Exercise passage ->
--- START ---
14.04.2011, 16:03 10788

The real reason drinking is more dangerous for women

Women are more quickly affected by alcohol than men, Kazakhstan Today reports.

Almaty. April 14. Kazakhstan Today - Women are more quickly affected by alcohol than men, Kazakhstan Today reports.

Hard-drinking ladettes would never admit it, but it has long been known that women are more quickly affected by alcohol than men, the Daily Mail reported.

This forms the basis of the UK Government's recommended 'safe' drink limit of 14 units per week for women and 21 for men of all ages.

Doctors have now warned that young women are showing a dramatic rise in alcohol-induced liver disease.

So besides getting drunk faster then men, are women also more vulnerable to alcohol-related diseases?

Alcohol is metabolised by the liver at the same rate in both genders.

While most of us think women get drunk more quickly because of their smaller stature, and carry more fat, in fact this is not the true reason.

The real reason is that they hold less water in their bodies. A man is typically made up of 65 per cent water and a woman 55 per cent.
--- END ---
Information provided ->
--- START ---
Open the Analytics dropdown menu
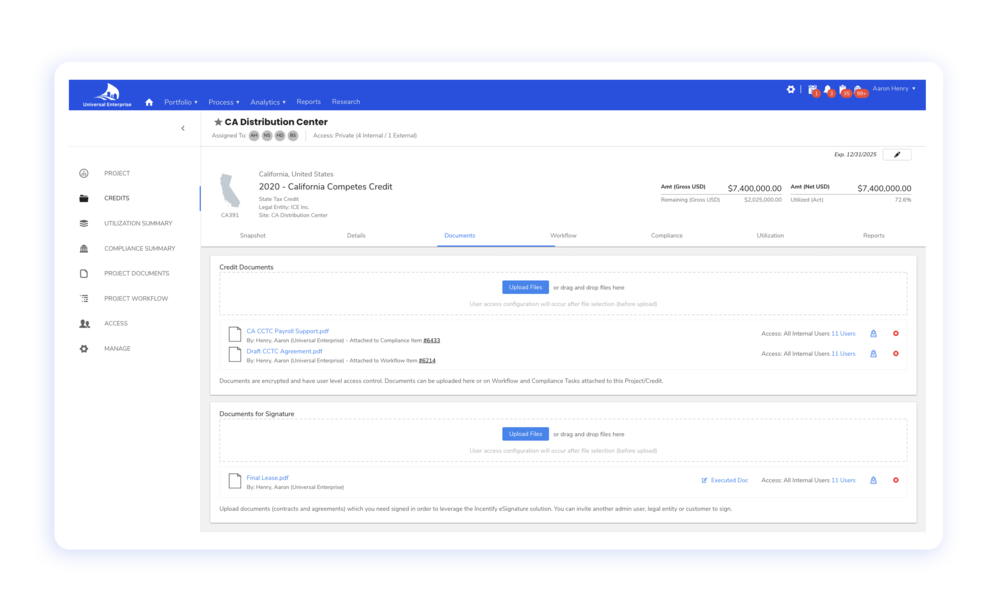Screen dimensions: 1000x612 click(268, 102)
--- END ---
What you need to do ->
**a)** From the article on women and alcohol, extract the passage between "So besides getting" and "in both genders.", inclusive.
**b)** According to the article on women and alcohol, what percentage of a typical woman's body is water?

Answers for the tasks ->
**a)**
So besides getting drunk faster then men, are women also more vulnerable to alcohol-related diseases?

Alcohol is metabolised by the liver at the same rate in both genders.

**b)** 55 per cent.